Kalaupun sekarang draft PP-nya belum juga disiapkan, kata Ibnu Khaldun, perlu disiapkan solusi yang mempermudah daerah, misalnya ada pengaturan teknis terkait batas waktu dikeluarkan persetujuan Mendagri sebagaimana pengaturan batas waktu persetujuan TPP oleh DPRD yang waktunya bersamaan dengan persetujuan KUA-PPAS.
“Pembatasan waktu persetujuan Mendagri yang bersamaan dengan persetujuan KUA-PPAS adalah salah satu opsi untuk menghindari masalah keterlambatan, mengingat data-data TPP dan RAPBD dapat terbaca dengan mudah dalam SIPD. Pengaturan teknis lainnya adalah pertimbangan Menteri Keuangan hanya pada pembatasan nilai TPP terhadap kapasitas fiskal daerah, tidak lagi menguji hal-hal teknis,” tegasnya.
“Opsi lainnya bisa juga dengan meleburkan konsepsi TPP ke dalam tunjangan kinerja, seperti yang diamanatkan dalam Undang-undang ASN,” imbuh Ibnu Khaldun.

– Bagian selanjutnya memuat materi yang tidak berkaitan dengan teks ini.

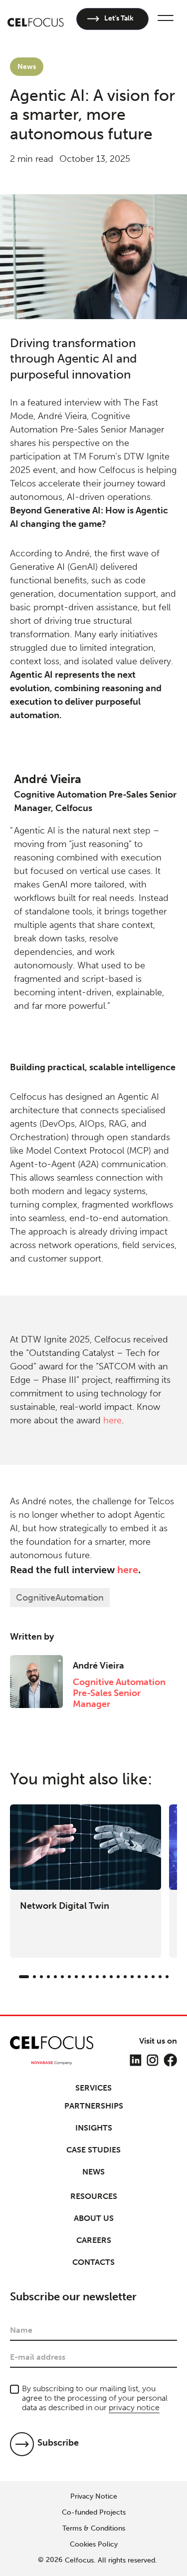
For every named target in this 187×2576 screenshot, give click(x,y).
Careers (93, 2240)
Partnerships (93, 2106)
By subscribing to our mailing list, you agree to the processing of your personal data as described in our (95, 2398)
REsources (93, 2196)
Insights (93, 2128)
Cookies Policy (94, 2545)
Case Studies (93, 2149)
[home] (35, 18)
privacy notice (134, 2407)
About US (94, 2218)
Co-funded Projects (94, 2513)
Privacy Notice (93, 2497)
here (112, 1420)
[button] (164, 19)
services (93, 2088)
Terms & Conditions (93, 2529)
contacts (93, 2262)
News (93, 2171)
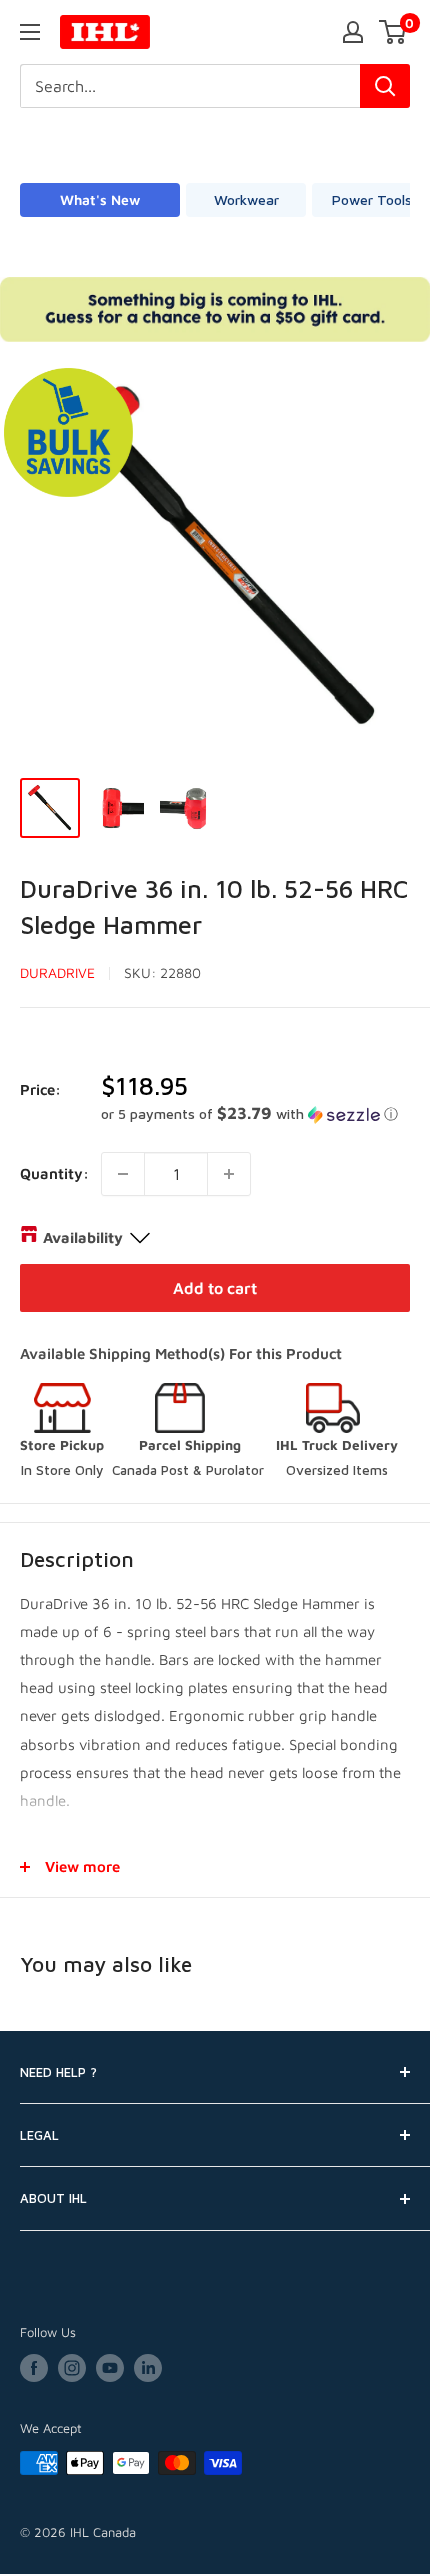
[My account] (353, 32)
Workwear (246, 199)
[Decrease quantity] (123, 1174)
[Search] (385, 86)
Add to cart (215, 1288)
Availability (83, 1237)
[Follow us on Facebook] (34, 2368)
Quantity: (54, 1173)
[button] (255, 1114)
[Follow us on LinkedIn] (148, 2368)
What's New (100, 199)
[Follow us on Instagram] (72, 2368)
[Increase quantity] (229, 1174)
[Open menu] (30, 32)
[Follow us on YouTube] (110, 2368)
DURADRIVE (57, 972)
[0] (393, 32)
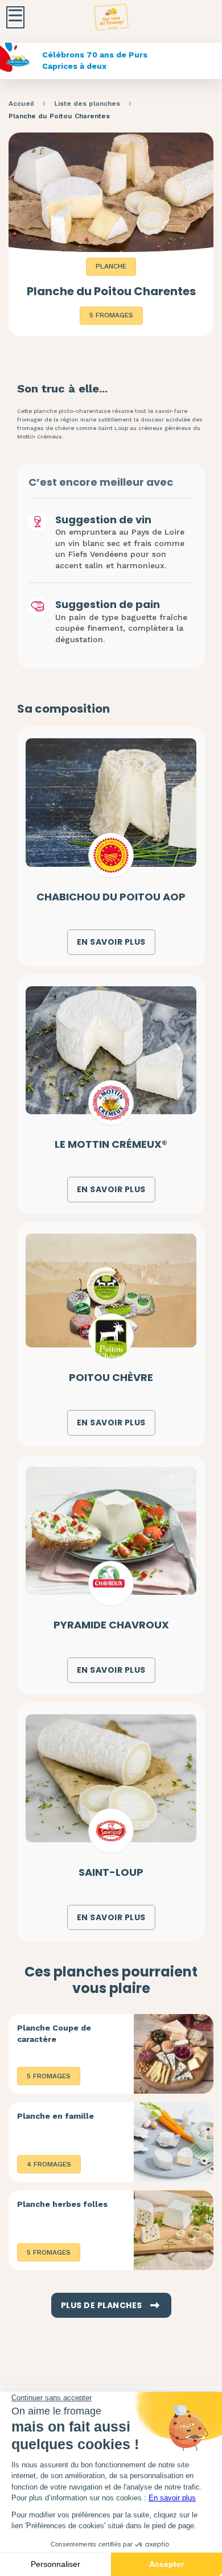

Ia menambahkan, tugas utama Kemendagri adalah pada perumusan kebijakan otonomi daerah, termasuk di dalamnya perumusan regulasi berkaitan dengan pengelolaan keuangan daerah sebagaimana yang diamanatkan dalam Permendagri Nomor 13 Tahun 2021 tentang Organisasi dan Tata Kerja Kementerian Dalam Negeri.
“Pasal 4 Permendagri 13 tersebut menyebutkan Kemendagri menyelenggarakan fungsi perumusan, penetapan, dan pelaksanaan kebijakan di bidang politik dan pemerintahan umum, otonomi daerah, pembinaan administrasi kewilayahan, pembinaan urusan pemerintahan dan pembangunan daerah, pembinaan keuangan daerah, serta kependudukan dan pencatatan sipil, sesuai dengan ketentuan peraturan perundang-undangan,” jabarnya.
“Kami di daerah melihat sudah 3 tahun ini Peraturan Pemerintah terkait TPP belum juga keluar. Kiranya dijadikan perhatian utama oleh Kemendagri agar penyiapan PP menjadi agenda yang prioritas dan mendesak,” pungkas Ibnu Khaldun.